In the narrative of William and Ellen Craft, many of the white slave owners that the couple meets on their journey are professed Christians and believed that their slave ownership was backed up with Christian doctrine. For example, the lady on the train who mistook William for “her Ned” told Ellen that her son, who was “a good Christian minister,” advised her not to “worry and send her soul to hell” for the sake of her slaves and to just sell them all instead (p. 65). In addition to this, Craft later writes about a plethora of white Reverends who not only approve of slavery but emphasize its importance. However, many of these “Christians” who advocate for slavery misinterpret the Biblical references that they draw from. The idea of this “Christian” slaveholder idea is a hallmark of slave narratives and was obviously abundant in Southern states. One New York Times article said, “This ‘Gospel Civilization,’ … didn’t just permit slavery – it required it.” This begs the question: what sort of doctrine does the Bible preach that condones the atrocious practices that were occurring in the South?
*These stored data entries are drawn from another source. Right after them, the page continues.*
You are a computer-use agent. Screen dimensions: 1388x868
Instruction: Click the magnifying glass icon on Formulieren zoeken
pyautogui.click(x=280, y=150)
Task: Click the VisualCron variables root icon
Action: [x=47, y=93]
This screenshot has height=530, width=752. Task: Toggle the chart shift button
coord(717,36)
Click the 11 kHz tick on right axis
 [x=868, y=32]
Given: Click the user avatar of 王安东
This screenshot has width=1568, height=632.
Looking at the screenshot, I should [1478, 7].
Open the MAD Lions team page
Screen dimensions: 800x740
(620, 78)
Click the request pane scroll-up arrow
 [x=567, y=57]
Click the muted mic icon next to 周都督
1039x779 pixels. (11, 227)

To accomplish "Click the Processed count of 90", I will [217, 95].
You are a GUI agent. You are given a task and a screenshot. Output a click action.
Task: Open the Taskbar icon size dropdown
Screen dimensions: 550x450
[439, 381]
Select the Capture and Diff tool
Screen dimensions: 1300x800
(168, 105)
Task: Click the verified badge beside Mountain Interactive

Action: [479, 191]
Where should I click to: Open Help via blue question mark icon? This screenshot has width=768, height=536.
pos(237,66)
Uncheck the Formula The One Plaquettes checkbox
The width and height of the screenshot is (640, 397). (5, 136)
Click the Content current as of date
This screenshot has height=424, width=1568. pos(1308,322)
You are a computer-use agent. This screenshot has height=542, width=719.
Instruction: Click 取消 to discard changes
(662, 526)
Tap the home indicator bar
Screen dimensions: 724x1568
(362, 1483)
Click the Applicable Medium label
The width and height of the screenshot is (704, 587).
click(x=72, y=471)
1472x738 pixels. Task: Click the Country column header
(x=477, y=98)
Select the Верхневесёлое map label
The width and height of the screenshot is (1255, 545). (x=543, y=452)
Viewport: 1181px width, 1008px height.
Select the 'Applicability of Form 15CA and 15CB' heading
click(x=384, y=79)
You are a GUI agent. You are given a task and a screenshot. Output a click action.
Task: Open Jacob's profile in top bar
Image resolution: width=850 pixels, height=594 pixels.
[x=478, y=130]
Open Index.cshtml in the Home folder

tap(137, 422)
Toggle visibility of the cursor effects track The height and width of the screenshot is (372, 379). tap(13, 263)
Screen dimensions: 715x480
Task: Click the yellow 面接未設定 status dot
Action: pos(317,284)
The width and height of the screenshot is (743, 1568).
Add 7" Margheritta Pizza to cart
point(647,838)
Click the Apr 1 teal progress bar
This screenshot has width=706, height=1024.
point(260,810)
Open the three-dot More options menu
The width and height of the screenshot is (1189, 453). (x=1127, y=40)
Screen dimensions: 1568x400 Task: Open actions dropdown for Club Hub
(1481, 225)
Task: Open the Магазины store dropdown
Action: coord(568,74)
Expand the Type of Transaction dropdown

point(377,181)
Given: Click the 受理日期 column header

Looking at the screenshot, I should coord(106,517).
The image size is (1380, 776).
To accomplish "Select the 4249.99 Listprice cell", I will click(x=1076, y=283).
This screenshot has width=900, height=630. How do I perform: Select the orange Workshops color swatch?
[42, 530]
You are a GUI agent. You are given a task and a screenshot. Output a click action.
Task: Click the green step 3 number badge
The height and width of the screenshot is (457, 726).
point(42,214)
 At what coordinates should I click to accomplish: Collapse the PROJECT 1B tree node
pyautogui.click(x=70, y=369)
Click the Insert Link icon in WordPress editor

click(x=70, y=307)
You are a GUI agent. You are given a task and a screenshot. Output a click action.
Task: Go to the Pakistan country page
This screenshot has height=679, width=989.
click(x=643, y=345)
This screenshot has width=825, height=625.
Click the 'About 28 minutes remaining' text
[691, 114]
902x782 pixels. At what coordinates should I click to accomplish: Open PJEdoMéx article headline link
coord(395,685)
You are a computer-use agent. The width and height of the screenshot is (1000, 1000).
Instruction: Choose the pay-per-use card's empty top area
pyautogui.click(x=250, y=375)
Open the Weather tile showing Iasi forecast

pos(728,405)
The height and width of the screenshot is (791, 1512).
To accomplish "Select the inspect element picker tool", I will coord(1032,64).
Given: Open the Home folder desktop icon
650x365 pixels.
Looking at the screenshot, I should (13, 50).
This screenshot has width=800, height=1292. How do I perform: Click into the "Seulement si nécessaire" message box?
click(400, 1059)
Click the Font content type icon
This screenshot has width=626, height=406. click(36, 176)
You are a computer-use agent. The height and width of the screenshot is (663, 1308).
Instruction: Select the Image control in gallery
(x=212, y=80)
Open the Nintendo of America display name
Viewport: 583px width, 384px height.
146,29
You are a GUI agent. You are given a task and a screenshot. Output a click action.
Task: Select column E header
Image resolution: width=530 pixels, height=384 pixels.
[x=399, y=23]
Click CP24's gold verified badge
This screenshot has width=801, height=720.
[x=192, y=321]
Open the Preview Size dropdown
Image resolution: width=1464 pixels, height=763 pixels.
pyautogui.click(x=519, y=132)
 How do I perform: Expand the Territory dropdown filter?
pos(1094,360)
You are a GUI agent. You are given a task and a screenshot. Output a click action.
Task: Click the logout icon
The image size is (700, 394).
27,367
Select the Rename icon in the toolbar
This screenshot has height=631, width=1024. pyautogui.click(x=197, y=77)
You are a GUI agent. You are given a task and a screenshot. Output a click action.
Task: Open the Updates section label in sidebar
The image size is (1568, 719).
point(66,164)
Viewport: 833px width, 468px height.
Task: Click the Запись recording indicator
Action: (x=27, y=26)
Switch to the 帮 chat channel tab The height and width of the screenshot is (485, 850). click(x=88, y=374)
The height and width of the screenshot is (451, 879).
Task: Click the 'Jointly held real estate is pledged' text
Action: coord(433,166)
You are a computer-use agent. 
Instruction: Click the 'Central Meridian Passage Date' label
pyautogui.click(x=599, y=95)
One of the primary arguments that white Christian proponents of slavery used was that Jesus is never recorded of speaking directly against slavery. Looking on the surface level of Gospel accounts, they were right in that Jesus never directly said, “Don’t have slaves.” Southern slaveholders argued that if he was against slavery, surely he would have condemned it wouldn’t he? If it was an important issue, surely he would have said that it was wrong and shouldn’t be done, right? By looking through the lenses of assuming that slaves weren’t people, slaveholders would be right in assuming God was okay with slavery. However, as soon as slaves are seen as people, this logic that Jesus condoned slavery falls apart. Take the story of the Good Samaritan for example. After telling a crowd to “love your neighbor as yourself, Jesus tells this story to define exactly what a neighbor is. In this parable, a Jewish man, who was robbed, beaten and left for dead on the side of the road, was passed by three Jewish temple priests (who would know the command of Leviticus 19:18 to love one’s neighbor). And who should come and help the man but a Samaritan! In this period, a Samaritan was viewed with the same disgust and hatred by the Israelites as Blacks were viewed by Whites in the 18th and 19th centuries. But instead of holding a well-deserved grudge against the Jew, the Samaritan puts the Jewish man on his donkey, takes him to an inn and pays for his every need! This example of mercy is Jesus’s definition of a “neighbor,” and he closes with a command for the listeners to, “Go and do likewise.” According to this definition, blacks are the neighbors of whites, and according to this command, they have a responsibility to love them as such if they truly are Christians. So, if a slaveholder would never choose to sell himself into slavery, under what, or whose, authority are they enslaving blacks against their will?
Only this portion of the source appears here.